The new name will have to satisfy New Yorkers, New York politicians, and regulators on both sides of the Atlantic. With that, there has already been a big push to have the name start with "NY" or "New York."

While Europeans would own the majority share of the company, the German CEO of the combined company is under pressure to give it a German sounding name, although he has already joked that "Oktoberfest" and "The Bog Borse" are out.

Many feel a "neutral name that doesn't scream apple pie or lederhosen" would be the best route. Thus, Global Exchange Inc. was suggested (but is taken already by a human rights group).

Also favored are NYSE DB or NYSE Deutsche Börse. Others want "The Exchange" or even "Thunderbird," which has references for both Germany and the USA.

Earlier blogs on the subject suggested that the name NYSE might get the heave-ho but these new developments make me think that it will stay.

There is simply too much equity in the name.
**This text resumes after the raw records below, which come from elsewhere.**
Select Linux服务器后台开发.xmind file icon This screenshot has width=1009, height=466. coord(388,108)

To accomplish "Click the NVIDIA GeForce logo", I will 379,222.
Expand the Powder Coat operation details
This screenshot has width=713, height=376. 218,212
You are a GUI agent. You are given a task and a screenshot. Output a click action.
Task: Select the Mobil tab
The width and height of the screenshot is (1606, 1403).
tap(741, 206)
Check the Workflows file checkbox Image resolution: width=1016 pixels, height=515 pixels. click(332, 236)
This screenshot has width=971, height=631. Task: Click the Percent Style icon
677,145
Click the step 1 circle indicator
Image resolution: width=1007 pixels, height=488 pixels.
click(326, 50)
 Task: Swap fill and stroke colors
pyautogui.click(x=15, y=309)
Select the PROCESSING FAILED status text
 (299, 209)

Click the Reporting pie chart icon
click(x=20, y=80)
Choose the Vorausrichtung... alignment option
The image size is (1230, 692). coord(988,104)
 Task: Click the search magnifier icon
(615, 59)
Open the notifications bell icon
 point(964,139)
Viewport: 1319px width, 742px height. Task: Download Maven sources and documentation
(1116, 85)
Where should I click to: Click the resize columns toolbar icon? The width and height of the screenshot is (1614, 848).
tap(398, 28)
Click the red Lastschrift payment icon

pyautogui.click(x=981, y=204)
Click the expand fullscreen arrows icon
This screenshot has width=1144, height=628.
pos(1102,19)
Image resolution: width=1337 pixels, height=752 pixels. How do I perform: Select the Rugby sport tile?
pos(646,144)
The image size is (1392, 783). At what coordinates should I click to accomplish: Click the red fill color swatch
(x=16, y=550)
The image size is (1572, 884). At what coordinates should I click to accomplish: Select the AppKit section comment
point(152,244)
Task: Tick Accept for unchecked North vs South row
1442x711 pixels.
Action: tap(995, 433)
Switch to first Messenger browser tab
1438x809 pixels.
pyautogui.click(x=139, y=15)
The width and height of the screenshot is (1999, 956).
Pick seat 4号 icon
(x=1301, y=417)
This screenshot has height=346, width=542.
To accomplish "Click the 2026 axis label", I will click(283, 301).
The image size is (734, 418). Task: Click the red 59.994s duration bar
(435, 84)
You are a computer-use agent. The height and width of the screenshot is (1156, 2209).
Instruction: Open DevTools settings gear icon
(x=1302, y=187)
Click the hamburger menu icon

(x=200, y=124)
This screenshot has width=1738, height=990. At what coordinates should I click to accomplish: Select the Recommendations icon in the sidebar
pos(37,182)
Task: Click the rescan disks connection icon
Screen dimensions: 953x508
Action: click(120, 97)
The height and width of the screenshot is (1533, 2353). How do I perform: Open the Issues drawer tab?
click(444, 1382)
My first thought is that NYSE DB looks pretty good, not least because most people will just call it the NYSE.

On April Fools' Day, of course, a proposed merger between Nasdaq and the NYSE birthed the name NASDAQ NYSE Euronext Group Inc. Frankly, that name is just a mouthful.

Should the Nasdaq bid be successful, however, all bets are off and this new name - or one like it - may prevail.